(Saved entries)
######

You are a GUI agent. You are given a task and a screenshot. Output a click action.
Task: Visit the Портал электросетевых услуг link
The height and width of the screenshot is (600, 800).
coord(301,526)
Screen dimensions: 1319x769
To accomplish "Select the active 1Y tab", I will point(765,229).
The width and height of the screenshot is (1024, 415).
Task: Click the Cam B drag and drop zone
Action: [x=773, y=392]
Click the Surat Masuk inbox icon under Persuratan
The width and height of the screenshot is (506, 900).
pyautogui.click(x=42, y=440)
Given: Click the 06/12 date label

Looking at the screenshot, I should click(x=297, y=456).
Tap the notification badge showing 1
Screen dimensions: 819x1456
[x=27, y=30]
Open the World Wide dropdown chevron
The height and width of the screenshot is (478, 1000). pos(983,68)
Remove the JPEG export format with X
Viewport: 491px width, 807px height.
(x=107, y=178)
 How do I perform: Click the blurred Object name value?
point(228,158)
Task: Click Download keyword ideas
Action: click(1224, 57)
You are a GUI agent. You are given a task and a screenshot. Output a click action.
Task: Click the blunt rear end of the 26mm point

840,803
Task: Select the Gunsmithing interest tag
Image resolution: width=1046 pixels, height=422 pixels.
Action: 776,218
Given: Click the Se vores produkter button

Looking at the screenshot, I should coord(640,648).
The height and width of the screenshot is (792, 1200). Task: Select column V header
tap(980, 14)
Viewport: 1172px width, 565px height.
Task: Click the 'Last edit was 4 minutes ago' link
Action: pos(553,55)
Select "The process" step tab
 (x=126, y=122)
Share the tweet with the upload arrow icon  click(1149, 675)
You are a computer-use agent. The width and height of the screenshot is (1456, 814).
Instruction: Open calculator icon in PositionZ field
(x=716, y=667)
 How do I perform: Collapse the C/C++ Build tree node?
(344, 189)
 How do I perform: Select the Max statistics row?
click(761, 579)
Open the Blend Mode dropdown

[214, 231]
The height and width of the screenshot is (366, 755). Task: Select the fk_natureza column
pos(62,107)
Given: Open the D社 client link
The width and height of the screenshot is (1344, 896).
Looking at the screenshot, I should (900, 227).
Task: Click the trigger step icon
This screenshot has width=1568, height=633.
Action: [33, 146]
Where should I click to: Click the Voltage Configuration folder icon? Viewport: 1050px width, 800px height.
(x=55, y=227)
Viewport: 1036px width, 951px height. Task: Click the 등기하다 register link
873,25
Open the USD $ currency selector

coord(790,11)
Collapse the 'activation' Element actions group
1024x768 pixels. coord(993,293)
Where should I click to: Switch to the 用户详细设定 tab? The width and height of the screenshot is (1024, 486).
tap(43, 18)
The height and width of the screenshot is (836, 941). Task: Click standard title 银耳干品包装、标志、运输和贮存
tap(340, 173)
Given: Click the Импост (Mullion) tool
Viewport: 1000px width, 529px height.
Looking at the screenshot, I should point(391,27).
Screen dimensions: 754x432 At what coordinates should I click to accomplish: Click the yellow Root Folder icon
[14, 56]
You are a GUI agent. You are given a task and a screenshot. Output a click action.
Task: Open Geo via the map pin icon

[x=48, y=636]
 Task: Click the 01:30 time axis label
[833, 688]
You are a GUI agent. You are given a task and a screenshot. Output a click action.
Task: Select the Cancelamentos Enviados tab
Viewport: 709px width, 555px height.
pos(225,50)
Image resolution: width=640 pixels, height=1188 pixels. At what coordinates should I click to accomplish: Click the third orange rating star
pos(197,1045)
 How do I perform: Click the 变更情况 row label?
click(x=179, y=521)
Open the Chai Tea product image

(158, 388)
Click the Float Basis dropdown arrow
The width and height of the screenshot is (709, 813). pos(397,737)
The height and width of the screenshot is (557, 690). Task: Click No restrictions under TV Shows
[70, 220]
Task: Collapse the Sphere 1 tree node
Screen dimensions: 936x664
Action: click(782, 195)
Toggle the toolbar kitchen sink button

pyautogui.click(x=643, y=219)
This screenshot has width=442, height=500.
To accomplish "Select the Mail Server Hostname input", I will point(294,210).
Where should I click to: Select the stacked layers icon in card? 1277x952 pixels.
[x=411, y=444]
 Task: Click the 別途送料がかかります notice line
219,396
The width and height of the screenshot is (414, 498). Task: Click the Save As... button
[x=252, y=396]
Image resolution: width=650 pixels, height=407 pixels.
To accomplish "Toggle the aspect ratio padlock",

######

== TASK ITEM ==
Your task is to retype the entries verbatim, starting with the line that holds "Tap the notification badge showing 1" and stopping after the line that holds "Task: Click the trigger step icon".

== ANSWER SECTION ==
Tap the notification badge showing 1
Screen dimensions: 819x1456
[x=27, y=30]
Open the World Wide dropdown chevron
The height and width of the screenshot is (478, 1000). pos(983,68)
Remove the JPEG export format with X
Viewport: 491px width, 807px height.
(x=107, y=178)
 How do I perform: Click the blurred Object name value?
point(228,158)
Task: Click Download keyword ideas
Action: click(1224, 57)
You are a GUI agent. You are given a task and a screenshot. Output a click action.
Task: Click the blunt rear end of the 26mm point

840,803
Task: Select the Gunsmithing interest tag
Image resolution: width=1046 pixels, height=422 pixels.
Action: 776,218
Given: Click the Se vores produkter button

Looking at the screenshot, I should coord(640,648).
The height and width of the screenshot is (792, 1200). Task: Select column V header
tap(980, 14)
Viewport: 1172px width, 565px height.
Task: Click the 'Last edit was 4 minutes ago' link
Action: pos(553,55)
Select "The process" step tab
 (x=126, y=122)
Share the tweet with the upload arrow icon  click(1149, 675)
You are a computer-use agent. The width and height of the screenshot is (1456, 814).
Instruction: Open calculator icon in PositionZ field
(x=716, y=667)
 How do I perform: Collapse the C/C++ Build tree node?
(344, 189)
 How do I perform: Select the Max statistics row?
click(761, 579)
Open the Blend Mode dropdown

[214, 231]
The height and width of the screenshot is (366, 755). Task: Select the fk_natureza column
pos(62,107)
Given: Open the D社 client link
The width and height of the screenshot is (1344, 896).
Looking at the screenshot, I should (900, 227).
Task: Click the trigger step icon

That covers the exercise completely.